▶ **To do**: Using the records provided below, locate and copy each line that contains the word "computer".

Recorded data:
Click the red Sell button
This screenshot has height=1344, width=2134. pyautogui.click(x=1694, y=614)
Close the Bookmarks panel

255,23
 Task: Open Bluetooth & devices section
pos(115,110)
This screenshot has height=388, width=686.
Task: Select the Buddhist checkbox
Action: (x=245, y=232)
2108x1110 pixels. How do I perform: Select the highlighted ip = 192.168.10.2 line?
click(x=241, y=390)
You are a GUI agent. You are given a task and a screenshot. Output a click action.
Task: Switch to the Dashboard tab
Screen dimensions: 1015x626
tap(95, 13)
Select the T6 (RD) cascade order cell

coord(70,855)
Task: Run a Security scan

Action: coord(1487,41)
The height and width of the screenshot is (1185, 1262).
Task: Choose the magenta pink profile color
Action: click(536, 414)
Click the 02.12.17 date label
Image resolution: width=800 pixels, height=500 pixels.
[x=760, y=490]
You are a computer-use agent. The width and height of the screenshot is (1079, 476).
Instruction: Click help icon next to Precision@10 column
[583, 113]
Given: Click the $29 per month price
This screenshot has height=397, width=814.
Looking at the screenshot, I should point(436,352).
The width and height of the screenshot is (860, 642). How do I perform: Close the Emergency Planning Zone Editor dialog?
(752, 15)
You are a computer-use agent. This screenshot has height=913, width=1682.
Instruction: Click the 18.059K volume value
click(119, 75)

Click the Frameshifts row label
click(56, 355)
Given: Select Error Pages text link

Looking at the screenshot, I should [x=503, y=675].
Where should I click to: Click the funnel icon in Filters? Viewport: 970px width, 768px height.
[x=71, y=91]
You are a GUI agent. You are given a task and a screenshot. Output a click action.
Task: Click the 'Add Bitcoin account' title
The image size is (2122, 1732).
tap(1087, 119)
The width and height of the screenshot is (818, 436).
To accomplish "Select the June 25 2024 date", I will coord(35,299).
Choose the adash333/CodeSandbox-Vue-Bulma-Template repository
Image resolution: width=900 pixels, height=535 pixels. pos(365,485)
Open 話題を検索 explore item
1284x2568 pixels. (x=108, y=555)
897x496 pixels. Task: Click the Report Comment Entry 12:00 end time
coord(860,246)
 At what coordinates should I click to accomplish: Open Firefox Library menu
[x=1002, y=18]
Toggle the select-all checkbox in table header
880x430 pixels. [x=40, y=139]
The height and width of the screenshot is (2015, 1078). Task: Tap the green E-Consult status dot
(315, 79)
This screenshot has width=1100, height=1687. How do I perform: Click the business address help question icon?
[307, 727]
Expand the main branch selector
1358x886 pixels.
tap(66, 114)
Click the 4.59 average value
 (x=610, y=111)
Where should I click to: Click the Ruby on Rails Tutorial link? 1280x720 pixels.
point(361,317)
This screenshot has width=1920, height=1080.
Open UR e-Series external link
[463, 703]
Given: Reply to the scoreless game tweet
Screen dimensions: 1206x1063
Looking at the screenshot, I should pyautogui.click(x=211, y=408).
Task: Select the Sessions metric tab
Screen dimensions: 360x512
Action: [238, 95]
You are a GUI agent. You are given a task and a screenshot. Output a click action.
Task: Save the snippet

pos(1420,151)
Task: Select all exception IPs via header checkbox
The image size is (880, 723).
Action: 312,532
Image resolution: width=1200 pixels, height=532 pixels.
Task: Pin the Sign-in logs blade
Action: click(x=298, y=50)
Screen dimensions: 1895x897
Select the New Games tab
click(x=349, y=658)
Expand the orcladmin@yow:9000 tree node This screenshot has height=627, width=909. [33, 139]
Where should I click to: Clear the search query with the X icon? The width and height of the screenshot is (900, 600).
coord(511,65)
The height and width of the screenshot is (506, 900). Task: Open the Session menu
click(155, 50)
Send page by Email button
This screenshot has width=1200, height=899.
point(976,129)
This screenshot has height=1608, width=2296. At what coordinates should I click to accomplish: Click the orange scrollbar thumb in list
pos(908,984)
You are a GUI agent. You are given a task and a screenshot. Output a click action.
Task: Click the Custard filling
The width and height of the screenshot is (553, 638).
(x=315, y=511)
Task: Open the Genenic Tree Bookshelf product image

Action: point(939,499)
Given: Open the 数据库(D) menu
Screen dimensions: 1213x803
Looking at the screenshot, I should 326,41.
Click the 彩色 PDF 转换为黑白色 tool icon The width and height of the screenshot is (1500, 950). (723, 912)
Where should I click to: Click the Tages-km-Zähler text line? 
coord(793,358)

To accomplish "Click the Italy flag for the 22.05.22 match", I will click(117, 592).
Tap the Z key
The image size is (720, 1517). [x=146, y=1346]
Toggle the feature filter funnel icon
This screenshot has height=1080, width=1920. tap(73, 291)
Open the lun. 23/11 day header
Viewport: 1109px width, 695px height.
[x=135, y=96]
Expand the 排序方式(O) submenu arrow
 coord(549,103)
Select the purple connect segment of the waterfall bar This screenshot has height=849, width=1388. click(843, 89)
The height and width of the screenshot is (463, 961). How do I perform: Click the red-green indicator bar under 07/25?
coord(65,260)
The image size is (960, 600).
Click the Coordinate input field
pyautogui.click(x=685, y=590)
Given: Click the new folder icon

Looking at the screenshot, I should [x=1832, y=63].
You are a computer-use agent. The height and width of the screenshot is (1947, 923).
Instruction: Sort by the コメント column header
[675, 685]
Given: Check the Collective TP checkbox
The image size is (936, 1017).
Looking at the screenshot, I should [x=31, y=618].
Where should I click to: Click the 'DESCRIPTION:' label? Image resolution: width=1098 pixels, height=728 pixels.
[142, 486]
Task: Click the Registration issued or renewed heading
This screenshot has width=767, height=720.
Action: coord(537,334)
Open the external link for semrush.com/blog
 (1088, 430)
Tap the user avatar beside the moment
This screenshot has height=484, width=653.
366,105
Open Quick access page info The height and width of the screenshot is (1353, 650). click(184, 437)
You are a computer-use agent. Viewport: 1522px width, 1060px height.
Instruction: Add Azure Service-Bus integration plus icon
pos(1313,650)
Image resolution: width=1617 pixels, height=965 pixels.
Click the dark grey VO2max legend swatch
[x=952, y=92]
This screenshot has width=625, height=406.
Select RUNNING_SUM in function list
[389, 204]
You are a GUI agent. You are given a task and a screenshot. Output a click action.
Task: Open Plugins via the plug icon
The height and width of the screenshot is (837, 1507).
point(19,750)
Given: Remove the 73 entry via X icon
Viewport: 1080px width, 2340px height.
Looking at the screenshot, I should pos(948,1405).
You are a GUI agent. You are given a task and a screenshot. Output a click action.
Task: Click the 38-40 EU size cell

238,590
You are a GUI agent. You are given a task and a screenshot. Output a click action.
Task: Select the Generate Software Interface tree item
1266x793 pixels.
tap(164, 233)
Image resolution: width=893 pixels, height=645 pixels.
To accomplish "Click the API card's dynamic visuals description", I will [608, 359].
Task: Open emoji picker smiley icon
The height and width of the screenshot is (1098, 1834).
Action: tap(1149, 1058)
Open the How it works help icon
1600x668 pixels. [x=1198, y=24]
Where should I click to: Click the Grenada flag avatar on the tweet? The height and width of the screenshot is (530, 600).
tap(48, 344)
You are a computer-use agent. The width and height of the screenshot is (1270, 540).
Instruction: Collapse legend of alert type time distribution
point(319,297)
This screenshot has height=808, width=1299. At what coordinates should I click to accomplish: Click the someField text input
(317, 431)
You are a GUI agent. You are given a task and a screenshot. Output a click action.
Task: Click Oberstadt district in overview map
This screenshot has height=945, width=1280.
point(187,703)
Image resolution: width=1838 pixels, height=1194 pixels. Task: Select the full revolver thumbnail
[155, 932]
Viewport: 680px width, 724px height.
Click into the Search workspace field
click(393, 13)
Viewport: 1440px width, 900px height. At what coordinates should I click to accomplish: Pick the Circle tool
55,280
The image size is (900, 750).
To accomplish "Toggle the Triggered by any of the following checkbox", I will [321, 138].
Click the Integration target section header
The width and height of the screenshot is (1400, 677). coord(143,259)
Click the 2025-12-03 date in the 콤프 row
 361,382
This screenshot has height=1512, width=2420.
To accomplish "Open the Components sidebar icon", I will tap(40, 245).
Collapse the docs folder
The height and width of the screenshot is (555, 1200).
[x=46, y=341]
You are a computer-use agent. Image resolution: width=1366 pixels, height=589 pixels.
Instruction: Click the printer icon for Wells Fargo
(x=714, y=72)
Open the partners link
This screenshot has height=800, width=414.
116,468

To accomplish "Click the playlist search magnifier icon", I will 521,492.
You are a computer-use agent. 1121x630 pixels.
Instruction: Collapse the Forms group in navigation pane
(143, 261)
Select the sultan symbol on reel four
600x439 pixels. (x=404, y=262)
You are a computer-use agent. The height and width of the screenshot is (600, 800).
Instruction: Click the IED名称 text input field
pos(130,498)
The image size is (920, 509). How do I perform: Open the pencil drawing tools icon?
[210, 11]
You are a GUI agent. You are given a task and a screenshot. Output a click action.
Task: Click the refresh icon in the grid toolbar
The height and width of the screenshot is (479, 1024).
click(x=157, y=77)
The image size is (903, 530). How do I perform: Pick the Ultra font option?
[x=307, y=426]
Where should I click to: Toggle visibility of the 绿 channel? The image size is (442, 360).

▶ **Exercise answer**:
You are a computer-use agent. The width and height of the screenshot is (1079, 476).
You are a computer-use agent. This screenshot has height=913, width=1682.
You are a computer-use agent. The height and width of the screenshot is (1947, 923).
You are a computer-use agent. Viewport: 1522px width, 1060px height.
You are a computer-use agent. The width and height of the screenshot is (1270, 540).
You are a computer-use agent. Image resolution: width=1366 pixels, height=589 pixels.
You are a computer-use agent. 1121x630 pixels.
You are a computer-use agent. The height and width of the screenshot is (600, 800).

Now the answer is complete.